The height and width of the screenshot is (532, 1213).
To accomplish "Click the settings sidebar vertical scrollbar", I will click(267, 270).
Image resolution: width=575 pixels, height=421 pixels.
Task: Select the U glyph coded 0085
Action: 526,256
::::::::::
### [JOB]
Return each of the rows above verbatim, with no alterations.

### [EXERCISE RESULT]
The height and width of the screenshot is (532, 1213).
To accomplish "Click the settings sidebar vertical scrollbar", I will click(267, 270).
Image resolution: width=575 pixels, height=421 pixels.
Task: Select the U glyph coded 0085
Action: 526,256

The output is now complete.